On June 18, 2014 the Association of American Railroads (AAR) announced that U.S. Senator Barbara Mikulski (D-Md.) had been honored with the 2014 John H. Chafee Congressional Environmental Award, while Christopher K. Durden, a CSX Intermodal Terminals employee from Jacksonville, Fla., had been awarded the 2014 John H. Chafee Environmental Excellence Award. The annual environmental stewardship awards were named for the late Rhode Island senator, who was a strong advocate for conservation and environmental causes and appreciated the environmental advantages of rail transportation. Each year the AAR recognizes a Member of Congress and a railroad employee who have demonstrated the highest level of environmental stewardship.
“Railroads are continuously looking for innovative ways to be excellent stewards of our nation’s environment,” said AAR President and CEO Edward R. Hamberger. “Both Senator Mikulski and Chris Durden from CSX embody the dedication necessary to ensuring our environment is preserved and protected for generations to come. ”
Sen. Mikulski is committed to protecting our air, land and waterways from pollution in order to preserve our environment for future generations. For decades, Mikulski has been a leader on environmental issues in her home state of Maryland, where she has led efforts to protect the Chesapeake Bay by restoring water quality, habitats and fisheries. She has long recognized the environmental benefits of moving freight and passengers by rail. As chairwoman of the Senate Appropriations Committee, she has supported Transportation Investment Generation Economic Recovery (TIGER) grants for energy efficient forms of transportation, including freight and passenger rail. In her capacity as chairwoman, she has also advocated for investments in cutting-edge research and education programs to develop new sources of clean energy.

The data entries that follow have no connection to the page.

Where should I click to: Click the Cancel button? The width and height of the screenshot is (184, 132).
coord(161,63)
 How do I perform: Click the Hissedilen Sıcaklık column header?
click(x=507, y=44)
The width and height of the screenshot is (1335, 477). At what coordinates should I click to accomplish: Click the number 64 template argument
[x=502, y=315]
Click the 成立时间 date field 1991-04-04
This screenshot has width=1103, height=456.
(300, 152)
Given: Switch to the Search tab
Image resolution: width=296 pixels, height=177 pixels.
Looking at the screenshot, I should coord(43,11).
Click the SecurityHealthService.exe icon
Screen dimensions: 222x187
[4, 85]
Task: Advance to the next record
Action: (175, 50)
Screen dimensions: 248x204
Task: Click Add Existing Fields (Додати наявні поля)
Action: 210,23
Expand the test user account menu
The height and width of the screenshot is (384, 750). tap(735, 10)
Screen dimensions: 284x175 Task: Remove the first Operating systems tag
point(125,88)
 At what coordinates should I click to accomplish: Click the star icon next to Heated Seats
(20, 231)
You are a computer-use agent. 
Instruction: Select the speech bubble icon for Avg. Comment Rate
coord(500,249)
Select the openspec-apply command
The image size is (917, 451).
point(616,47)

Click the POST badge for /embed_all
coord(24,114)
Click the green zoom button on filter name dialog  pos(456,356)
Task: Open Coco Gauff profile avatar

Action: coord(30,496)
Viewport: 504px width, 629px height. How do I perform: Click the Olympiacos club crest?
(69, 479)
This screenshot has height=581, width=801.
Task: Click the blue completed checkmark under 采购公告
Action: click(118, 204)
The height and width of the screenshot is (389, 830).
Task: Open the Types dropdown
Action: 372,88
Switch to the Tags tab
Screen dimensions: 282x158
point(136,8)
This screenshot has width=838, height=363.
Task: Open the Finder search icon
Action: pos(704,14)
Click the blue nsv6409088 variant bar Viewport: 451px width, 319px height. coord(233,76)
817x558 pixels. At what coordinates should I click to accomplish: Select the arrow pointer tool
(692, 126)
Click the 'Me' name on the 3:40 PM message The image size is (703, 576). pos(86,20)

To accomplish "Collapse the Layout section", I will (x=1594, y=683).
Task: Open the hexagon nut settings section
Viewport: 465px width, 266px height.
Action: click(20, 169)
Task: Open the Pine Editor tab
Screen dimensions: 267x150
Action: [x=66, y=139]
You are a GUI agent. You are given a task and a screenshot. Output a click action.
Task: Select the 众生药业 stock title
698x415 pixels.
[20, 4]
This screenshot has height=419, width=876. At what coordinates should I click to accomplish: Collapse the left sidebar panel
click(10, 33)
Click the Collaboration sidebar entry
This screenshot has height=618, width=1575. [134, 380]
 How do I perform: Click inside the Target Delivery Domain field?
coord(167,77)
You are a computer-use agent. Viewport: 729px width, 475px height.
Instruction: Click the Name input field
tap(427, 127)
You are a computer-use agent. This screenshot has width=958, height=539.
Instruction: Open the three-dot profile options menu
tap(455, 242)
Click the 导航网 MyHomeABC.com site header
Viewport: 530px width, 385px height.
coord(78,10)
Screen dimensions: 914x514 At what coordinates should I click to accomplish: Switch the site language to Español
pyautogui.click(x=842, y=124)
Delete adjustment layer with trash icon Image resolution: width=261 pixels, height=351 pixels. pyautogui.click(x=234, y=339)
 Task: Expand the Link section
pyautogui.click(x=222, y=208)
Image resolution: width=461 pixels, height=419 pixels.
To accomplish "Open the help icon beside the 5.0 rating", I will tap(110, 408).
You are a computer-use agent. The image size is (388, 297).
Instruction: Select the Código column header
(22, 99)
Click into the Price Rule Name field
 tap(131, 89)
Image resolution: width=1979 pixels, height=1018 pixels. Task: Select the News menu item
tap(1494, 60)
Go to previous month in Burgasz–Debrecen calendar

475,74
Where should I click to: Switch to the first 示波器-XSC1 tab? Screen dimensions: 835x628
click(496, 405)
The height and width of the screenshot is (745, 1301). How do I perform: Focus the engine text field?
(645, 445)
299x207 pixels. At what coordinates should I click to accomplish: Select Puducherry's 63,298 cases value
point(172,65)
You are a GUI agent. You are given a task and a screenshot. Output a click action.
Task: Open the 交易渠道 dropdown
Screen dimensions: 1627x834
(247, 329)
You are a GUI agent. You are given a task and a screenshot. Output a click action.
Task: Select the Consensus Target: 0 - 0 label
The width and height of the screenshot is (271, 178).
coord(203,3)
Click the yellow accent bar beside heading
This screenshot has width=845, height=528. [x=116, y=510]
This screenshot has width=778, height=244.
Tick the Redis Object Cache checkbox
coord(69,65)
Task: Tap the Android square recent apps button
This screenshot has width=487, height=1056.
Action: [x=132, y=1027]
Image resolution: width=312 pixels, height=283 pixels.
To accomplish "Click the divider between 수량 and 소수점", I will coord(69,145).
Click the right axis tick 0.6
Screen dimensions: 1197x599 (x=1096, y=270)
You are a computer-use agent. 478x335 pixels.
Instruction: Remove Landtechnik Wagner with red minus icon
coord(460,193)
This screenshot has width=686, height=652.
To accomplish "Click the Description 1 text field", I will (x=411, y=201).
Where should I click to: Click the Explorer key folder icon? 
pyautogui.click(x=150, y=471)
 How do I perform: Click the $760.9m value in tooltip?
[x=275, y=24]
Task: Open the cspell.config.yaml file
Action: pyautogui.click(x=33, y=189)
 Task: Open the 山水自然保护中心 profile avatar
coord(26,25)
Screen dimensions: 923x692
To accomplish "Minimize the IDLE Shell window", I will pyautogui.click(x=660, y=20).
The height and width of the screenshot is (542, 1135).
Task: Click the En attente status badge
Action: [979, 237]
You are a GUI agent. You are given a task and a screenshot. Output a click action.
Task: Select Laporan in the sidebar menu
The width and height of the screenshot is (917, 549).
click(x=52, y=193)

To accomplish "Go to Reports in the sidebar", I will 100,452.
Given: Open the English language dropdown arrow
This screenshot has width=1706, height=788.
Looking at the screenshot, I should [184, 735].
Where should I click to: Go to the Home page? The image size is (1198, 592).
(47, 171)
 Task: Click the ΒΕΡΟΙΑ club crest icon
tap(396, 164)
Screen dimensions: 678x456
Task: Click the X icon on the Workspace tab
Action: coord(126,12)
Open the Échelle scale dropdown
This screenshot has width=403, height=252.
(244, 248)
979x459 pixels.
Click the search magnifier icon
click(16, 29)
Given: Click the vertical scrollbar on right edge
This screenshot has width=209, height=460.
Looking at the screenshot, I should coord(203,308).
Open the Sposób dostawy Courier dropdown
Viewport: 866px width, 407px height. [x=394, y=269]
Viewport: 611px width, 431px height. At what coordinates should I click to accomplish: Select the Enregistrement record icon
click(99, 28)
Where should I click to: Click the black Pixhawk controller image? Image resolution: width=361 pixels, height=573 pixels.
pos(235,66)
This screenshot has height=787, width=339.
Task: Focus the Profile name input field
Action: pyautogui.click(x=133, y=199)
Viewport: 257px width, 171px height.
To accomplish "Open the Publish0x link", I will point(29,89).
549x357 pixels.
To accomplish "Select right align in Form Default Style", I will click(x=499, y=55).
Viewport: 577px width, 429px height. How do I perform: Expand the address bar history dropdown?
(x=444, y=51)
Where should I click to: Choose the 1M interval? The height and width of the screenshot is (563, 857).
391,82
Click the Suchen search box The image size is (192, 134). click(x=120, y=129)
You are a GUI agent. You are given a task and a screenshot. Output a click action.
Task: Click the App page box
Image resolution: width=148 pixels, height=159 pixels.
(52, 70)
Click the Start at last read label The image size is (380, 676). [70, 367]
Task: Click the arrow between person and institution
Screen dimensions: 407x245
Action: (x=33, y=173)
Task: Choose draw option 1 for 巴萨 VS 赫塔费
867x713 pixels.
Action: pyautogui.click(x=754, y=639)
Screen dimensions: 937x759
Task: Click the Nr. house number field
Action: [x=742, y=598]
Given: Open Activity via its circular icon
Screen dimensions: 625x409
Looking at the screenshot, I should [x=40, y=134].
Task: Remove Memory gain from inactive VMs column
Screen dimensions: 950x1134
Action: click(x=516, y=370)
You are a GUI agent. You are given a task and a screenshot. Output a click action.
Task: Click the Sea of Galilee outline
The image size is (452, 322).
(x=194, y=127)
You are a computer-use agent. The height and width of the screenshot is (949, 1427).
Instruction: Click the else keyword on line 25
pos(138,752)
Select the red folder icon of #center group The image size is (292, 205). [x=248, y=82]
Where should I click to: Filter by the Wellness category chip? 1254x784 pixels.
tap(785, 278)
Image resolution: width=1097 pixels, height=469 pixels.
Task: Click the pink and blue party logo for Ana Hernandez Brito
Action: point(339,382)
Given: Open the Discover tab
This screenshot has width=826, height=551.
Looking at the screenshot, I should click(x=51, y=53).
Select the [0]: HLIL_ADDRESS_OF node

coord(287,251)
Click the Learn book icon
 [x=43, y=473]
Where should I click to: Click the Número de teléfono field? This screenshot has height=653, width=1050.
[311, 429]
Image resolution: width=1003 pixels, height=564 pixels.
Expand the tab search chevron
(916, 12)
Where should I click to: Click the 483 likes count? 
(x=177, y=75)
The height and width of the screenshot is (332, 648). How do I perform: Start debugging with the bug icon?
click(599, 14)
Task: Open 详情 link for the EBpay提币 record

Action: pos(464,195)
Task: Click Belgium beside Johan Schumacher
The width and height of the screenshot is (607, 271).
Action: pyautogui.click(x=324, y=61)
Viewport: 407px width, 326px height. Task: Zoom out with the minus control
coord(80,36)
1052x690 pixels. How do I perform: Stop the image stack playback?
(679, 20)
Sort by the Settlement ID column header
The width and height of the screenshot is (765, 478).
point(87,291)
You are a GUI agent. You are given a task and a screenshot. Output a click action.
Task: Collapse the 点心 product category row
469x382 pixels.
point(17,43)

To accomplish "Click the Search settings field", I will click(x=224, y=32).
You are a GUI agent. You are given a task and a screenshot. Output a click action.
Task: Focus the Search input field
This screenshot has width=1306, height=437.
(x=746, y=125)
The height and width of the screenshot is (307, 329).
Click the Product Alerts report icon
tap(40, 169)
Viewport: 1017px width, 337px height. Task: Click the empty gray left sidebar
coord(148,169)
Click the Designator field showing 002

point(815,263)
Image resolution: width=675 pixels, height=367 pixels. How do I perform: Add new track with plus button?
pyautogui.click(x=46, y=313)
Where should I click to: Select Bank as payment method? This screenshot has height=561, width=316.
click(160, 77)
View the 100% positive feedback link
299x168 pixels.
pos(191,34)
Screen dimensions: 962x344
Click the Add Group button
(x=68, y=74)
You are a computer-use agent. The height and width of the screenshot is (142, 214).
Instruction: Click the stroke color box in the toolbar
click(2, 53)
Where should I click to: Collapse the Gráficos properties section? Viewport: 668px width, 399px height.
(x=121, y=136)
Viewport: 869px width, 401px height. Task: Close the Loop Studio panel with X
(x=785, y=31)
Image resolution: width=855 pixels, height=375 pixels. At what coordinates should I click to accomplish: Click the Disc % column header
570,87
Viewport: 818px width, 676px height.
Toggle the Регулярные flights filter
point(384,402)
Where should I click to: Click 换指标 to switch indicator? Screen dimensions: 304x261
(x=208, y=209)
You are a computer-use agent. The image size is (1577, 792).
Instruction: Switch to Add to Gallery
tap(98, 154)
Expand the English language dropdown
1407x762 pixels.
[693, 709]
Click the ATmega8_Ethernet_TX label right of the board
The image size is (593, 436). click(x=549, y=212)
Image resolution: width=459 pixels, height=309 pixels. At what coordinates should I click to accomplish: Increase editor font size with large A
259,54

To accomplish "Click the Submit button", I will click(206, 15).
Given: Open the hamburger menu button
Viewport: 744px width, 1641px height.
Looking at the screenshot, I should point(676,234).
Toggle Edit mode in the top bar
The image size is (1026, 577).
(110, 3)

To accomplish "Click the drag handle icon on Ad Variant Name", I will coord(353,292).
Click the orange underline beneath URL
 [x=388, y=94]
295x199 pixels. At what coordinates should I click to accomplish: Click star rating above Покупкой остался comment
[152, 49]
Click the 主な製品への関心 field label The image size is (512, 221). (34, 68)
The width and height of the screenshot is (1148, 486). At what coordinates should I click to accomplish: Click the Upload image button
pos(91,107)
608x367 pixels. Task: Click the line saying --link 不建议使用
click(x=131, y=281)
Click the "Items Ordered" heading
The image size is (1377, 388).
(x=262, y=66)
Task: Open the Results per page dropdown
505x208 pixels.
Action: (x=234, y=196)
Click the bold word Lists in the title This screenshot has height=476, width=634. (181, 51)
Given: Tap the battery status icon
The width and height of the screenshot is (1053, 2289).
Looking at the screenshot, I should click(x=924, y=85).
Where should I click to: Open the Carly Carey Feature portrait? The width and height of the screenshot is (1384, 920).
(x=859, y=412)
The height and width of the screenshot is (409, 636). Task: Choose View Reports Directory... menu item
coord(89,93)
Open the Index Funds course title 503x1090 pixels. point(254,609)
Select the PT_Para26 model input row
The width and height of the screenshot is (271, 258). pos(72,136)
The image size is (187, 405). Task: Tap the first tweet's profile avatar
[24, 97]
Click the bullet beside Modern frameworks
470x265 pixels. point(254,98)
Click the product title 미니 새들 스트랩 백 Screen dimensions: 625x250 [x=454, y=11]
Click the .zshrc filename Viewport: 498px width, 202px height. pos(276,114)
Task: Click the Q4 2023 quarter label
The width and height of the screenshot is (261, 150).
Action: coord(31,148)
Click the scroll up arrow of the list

Proof of Chris’ commitment to honoring both safety and environmental stewardship is visible in each intermodal terminal project. At CSX’s Northwest Ohio Intermodal Facility in North Baltimore, Chris used efficient, zero emission, rail-mounted wide-span cranes that regenerate 60 percent of their power back to the terminal grid, reducing air pollutants by roughly 80 percent per lift. He installed 100 percent recyclable steel crossties, recycled plastic composite track crossings and used triple oil separators for stormwater pretreatment to protect retention basins. To decrease the environmental impact of pavement, at this and the Worcester, Mass., terminal, Chris selected rolled compacted concrete that decreases stormwater runoff, generates less heat and has a longer, lower-maintenance lifespan. Installing that special concrete over the combined sites’ 126 acres of driveways permitted an average of 167 million gallons of stormwater to percolate into aquifers annually. An award-winning member of the American Railway Engineering Maintenance of Way Association (AREMA), Chris promotes railway engineering education within higher academic institutions and consults on course requirements for today’s railroad engineering students.